◆ What the task requires
Could you return all of the entries below exactly, minus the pictures?
[Opening Supplied data section]
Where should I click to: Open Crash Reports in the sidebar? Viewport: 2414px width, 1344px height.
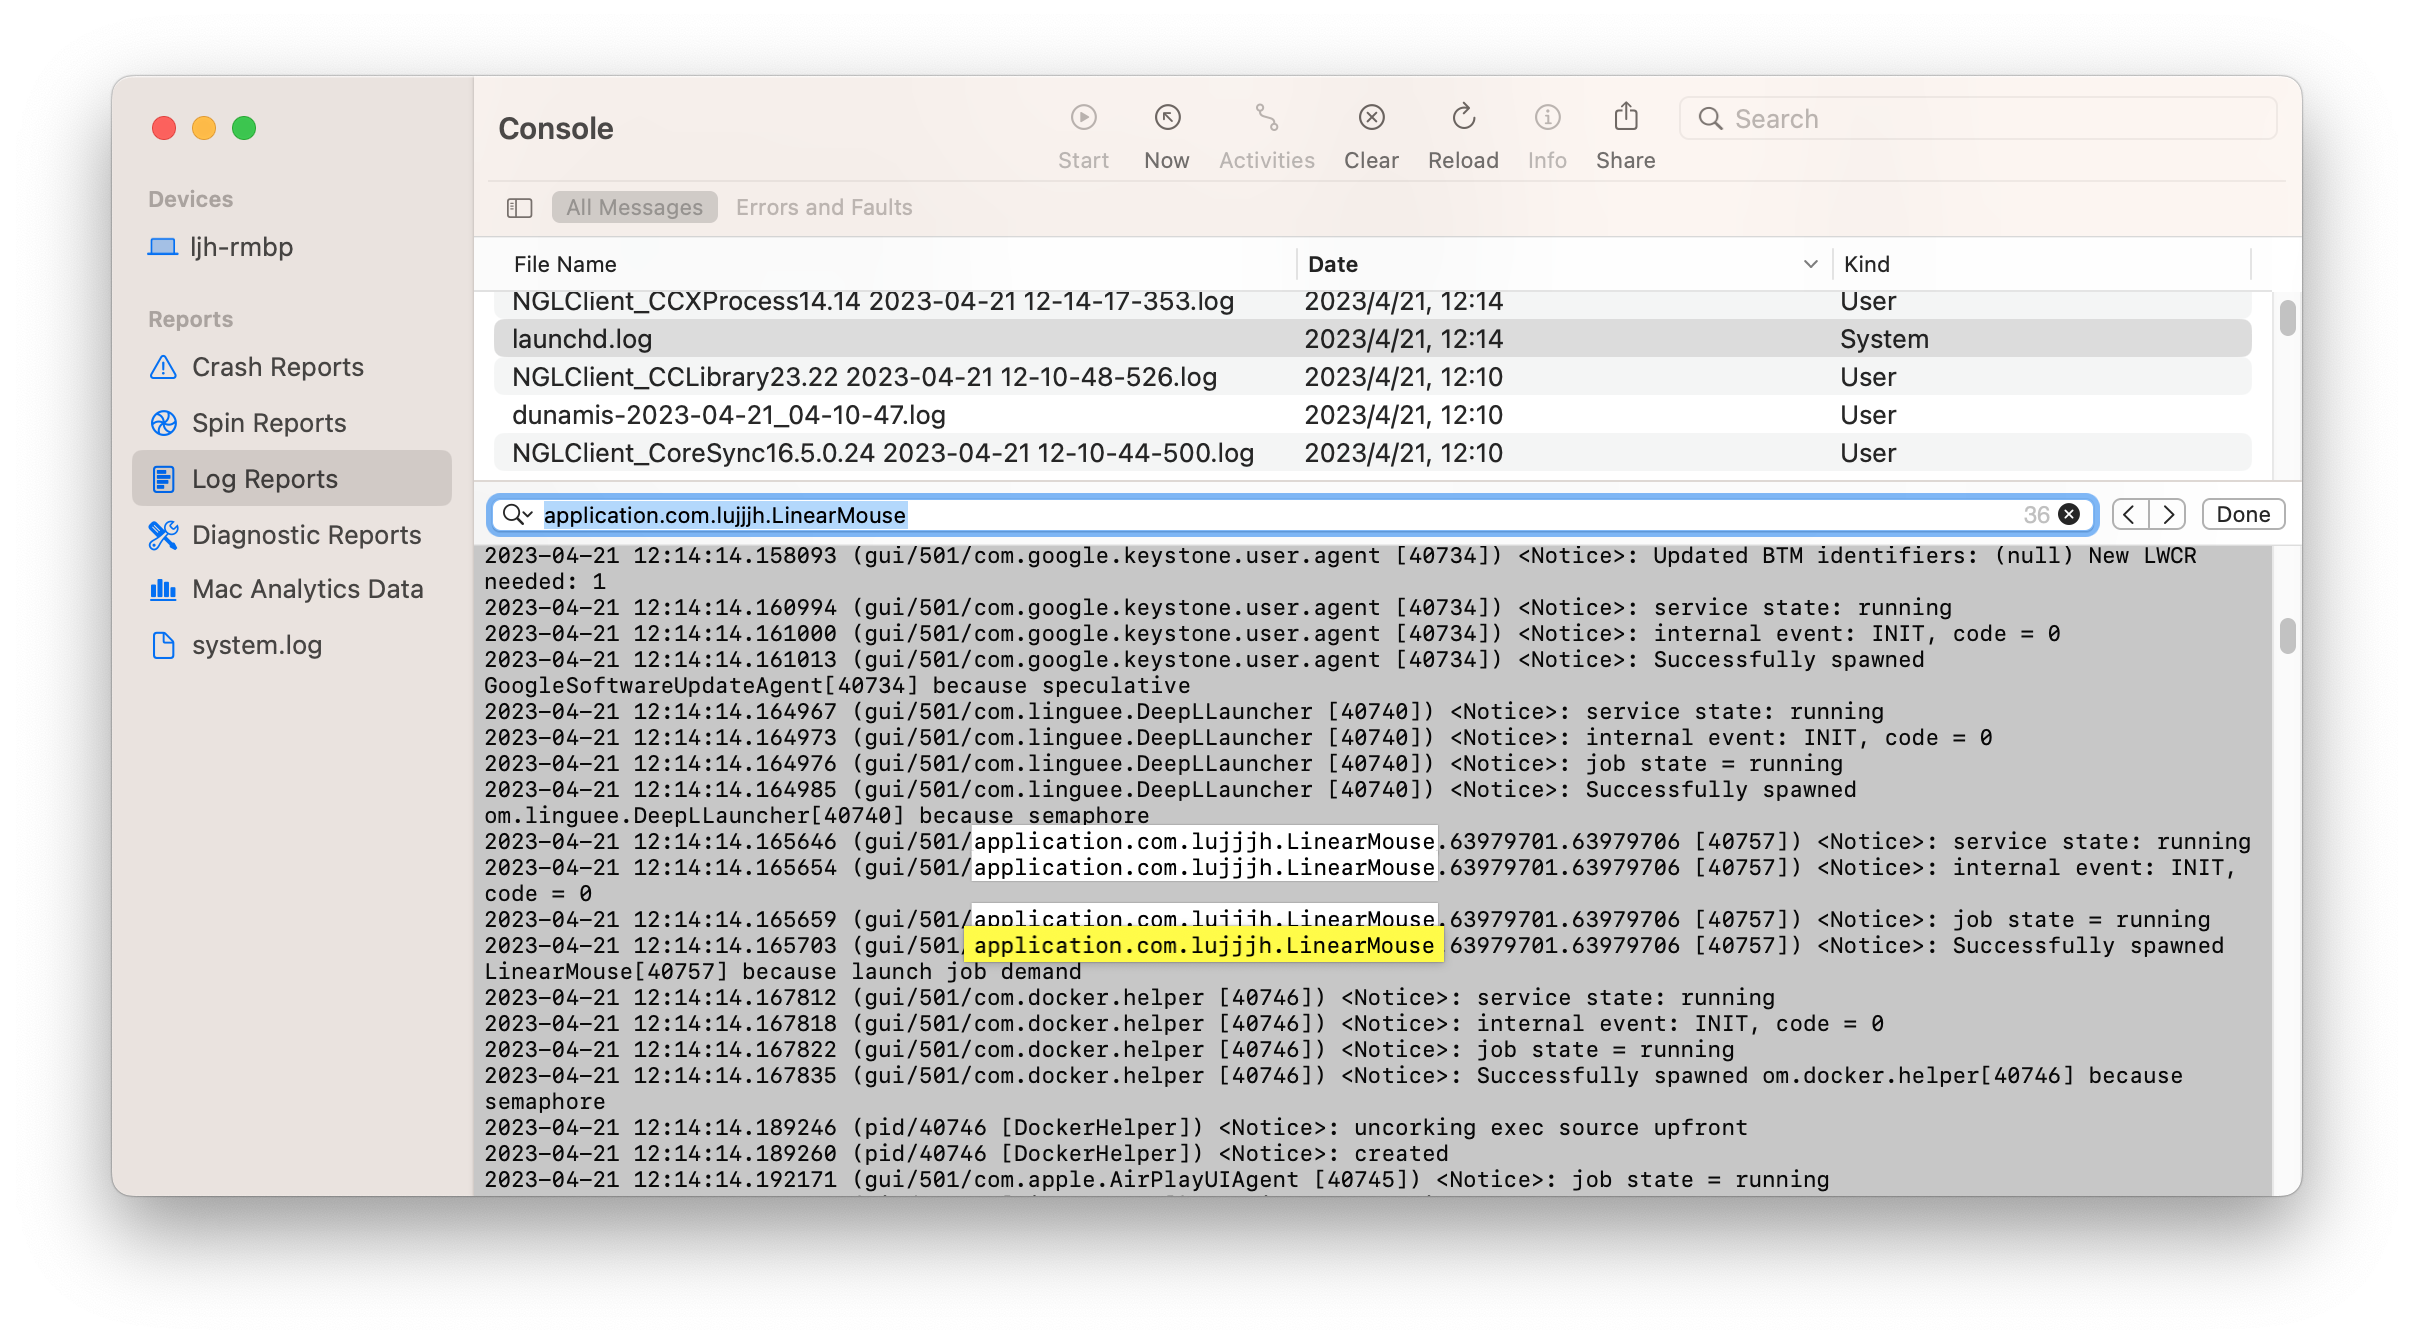[x=277, y=367]
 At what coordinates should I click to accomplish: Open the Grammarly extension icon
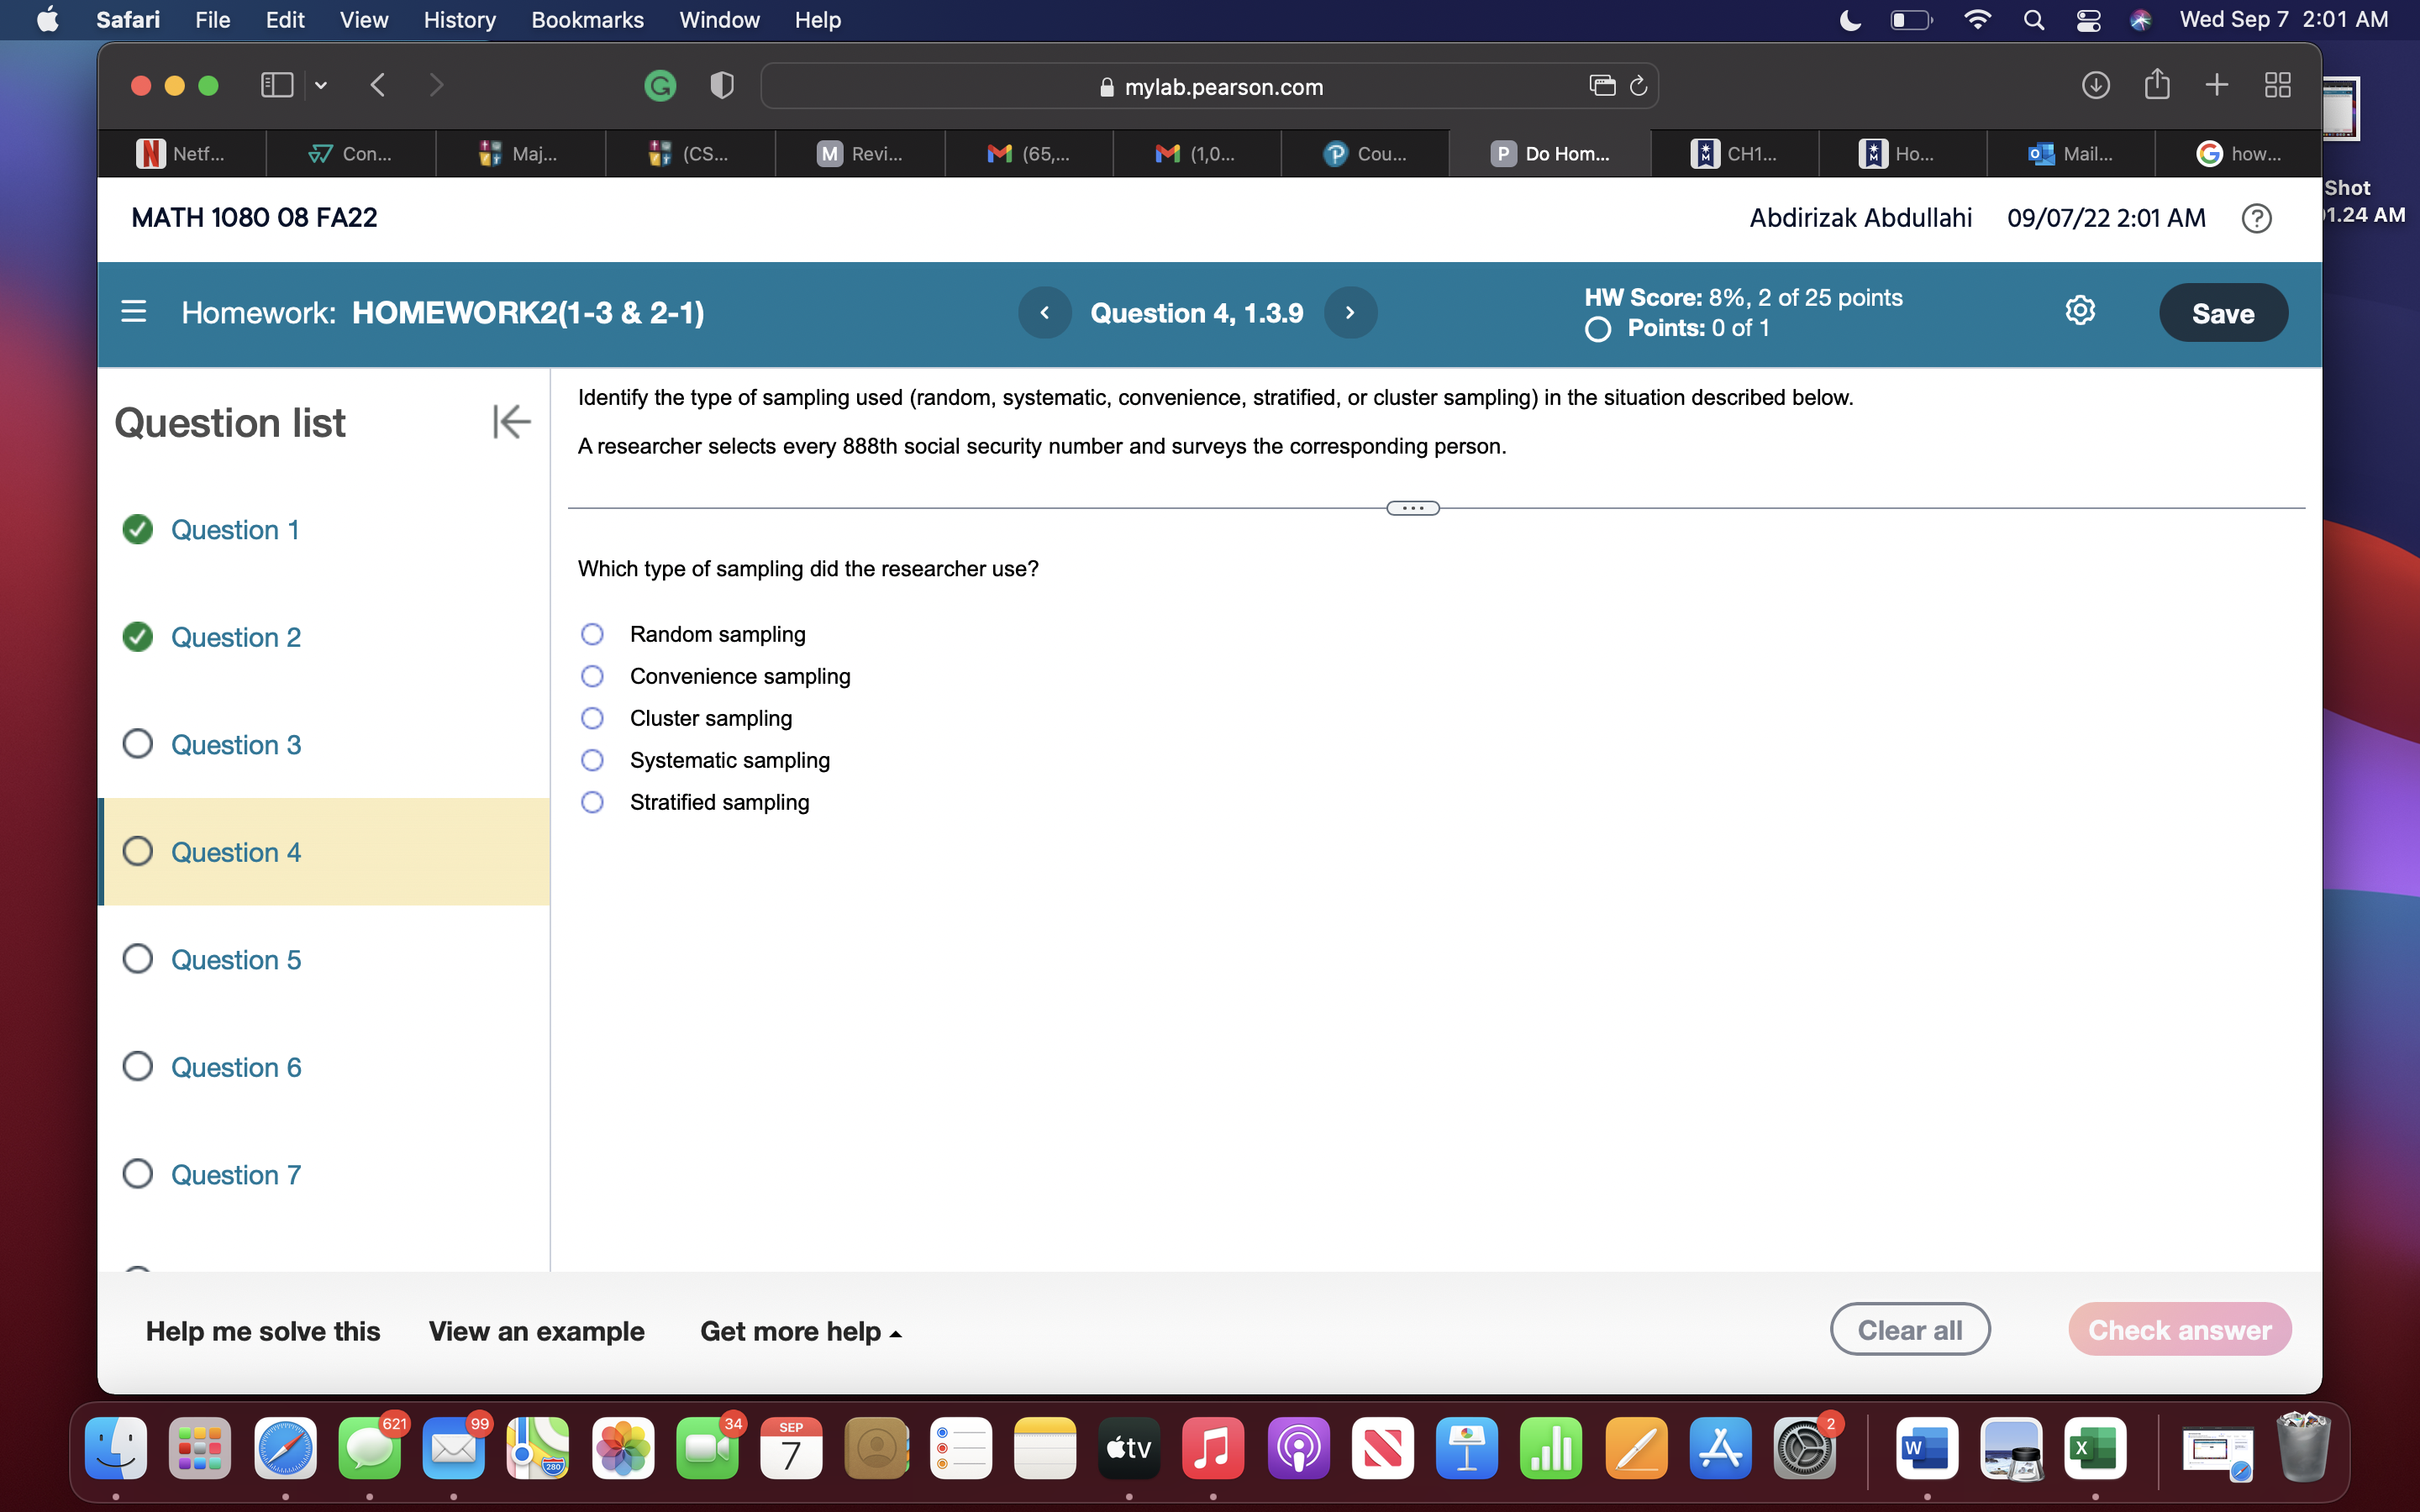pos(660,85)
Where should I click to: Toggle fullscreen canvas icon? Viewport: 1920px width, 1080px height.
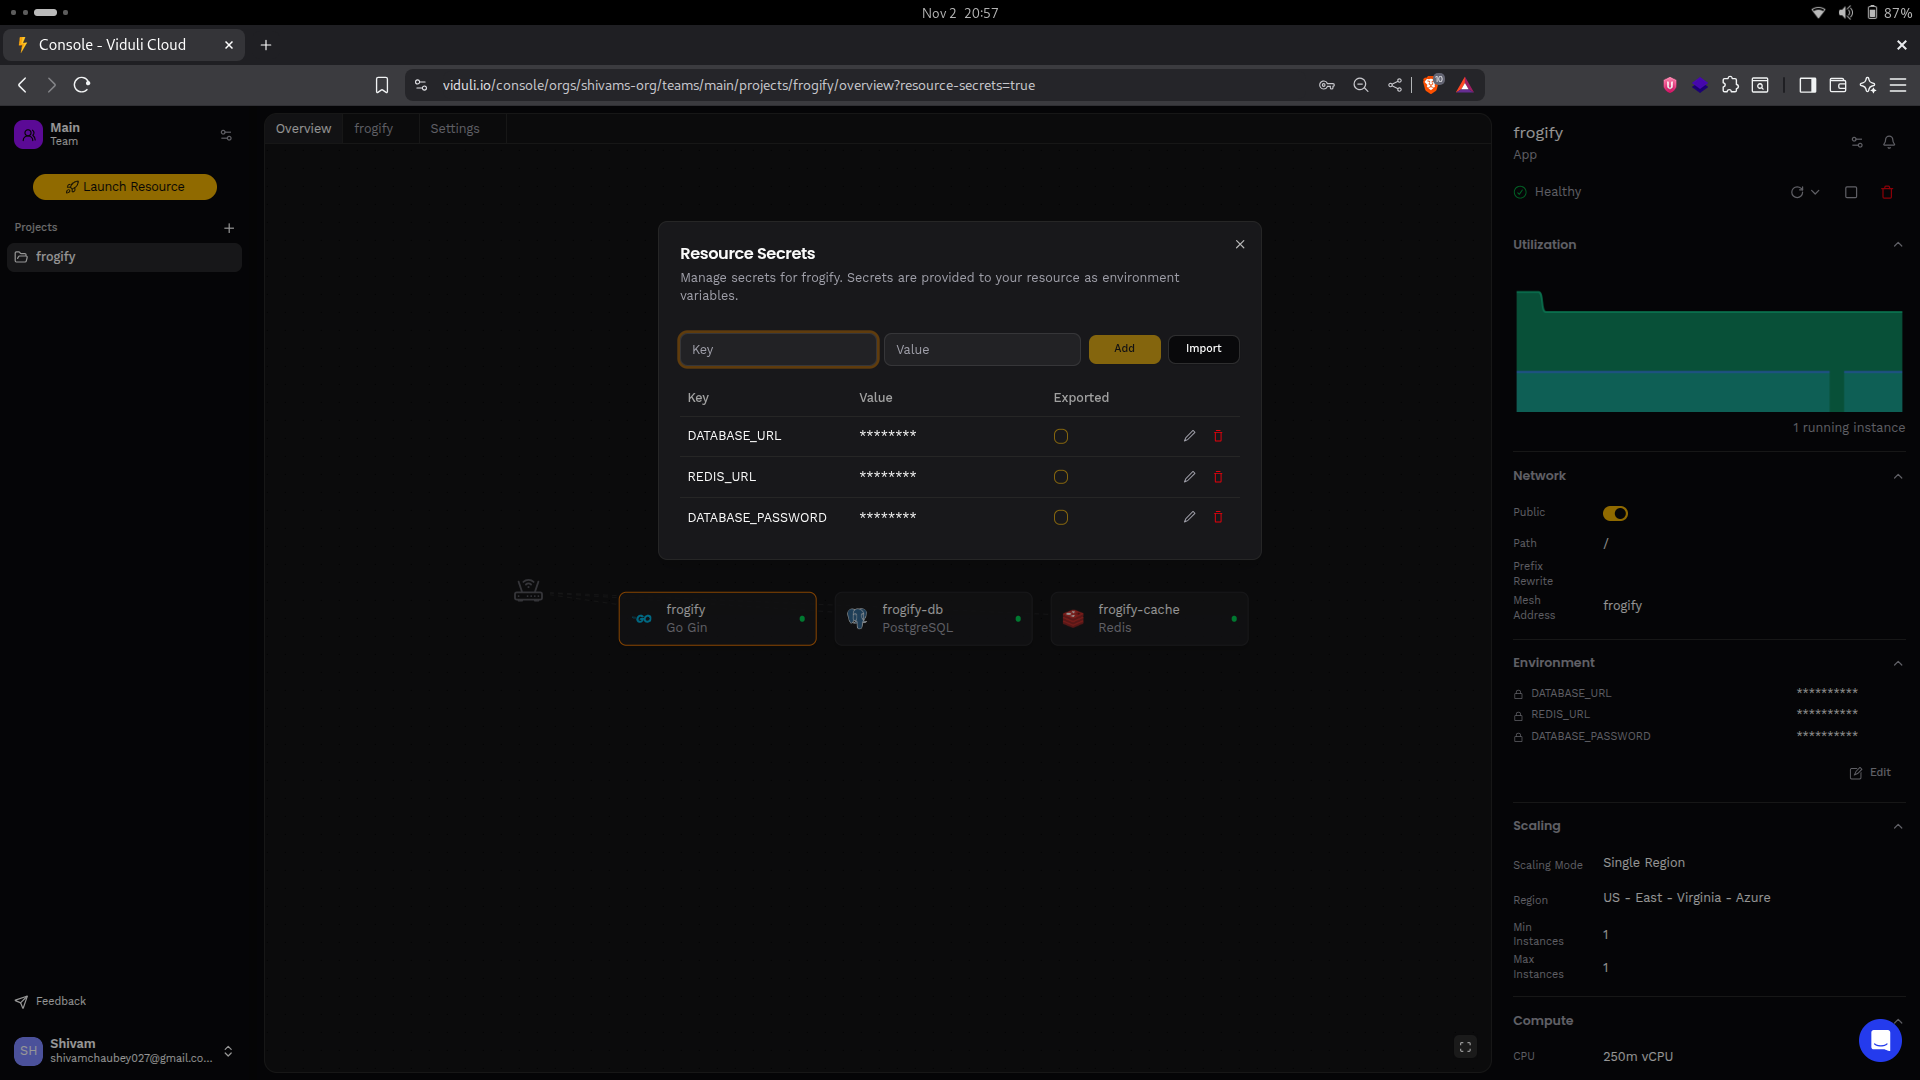pos(1465,1047)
[Closing Supplied data section]
◆ Task result
Where should I click to: Open Crash Reports in the sidebar? Viewport: 2414px width, 1344px height.
[x=277, y=367]
 At what coordinates should I click to accomplish: Open the Grammarly extension icon
pos(660,85)
Where should I click to: Toggle fullscreen canvas icon? Viewport: 1920px width, 1080px height.
pos(1465,1047)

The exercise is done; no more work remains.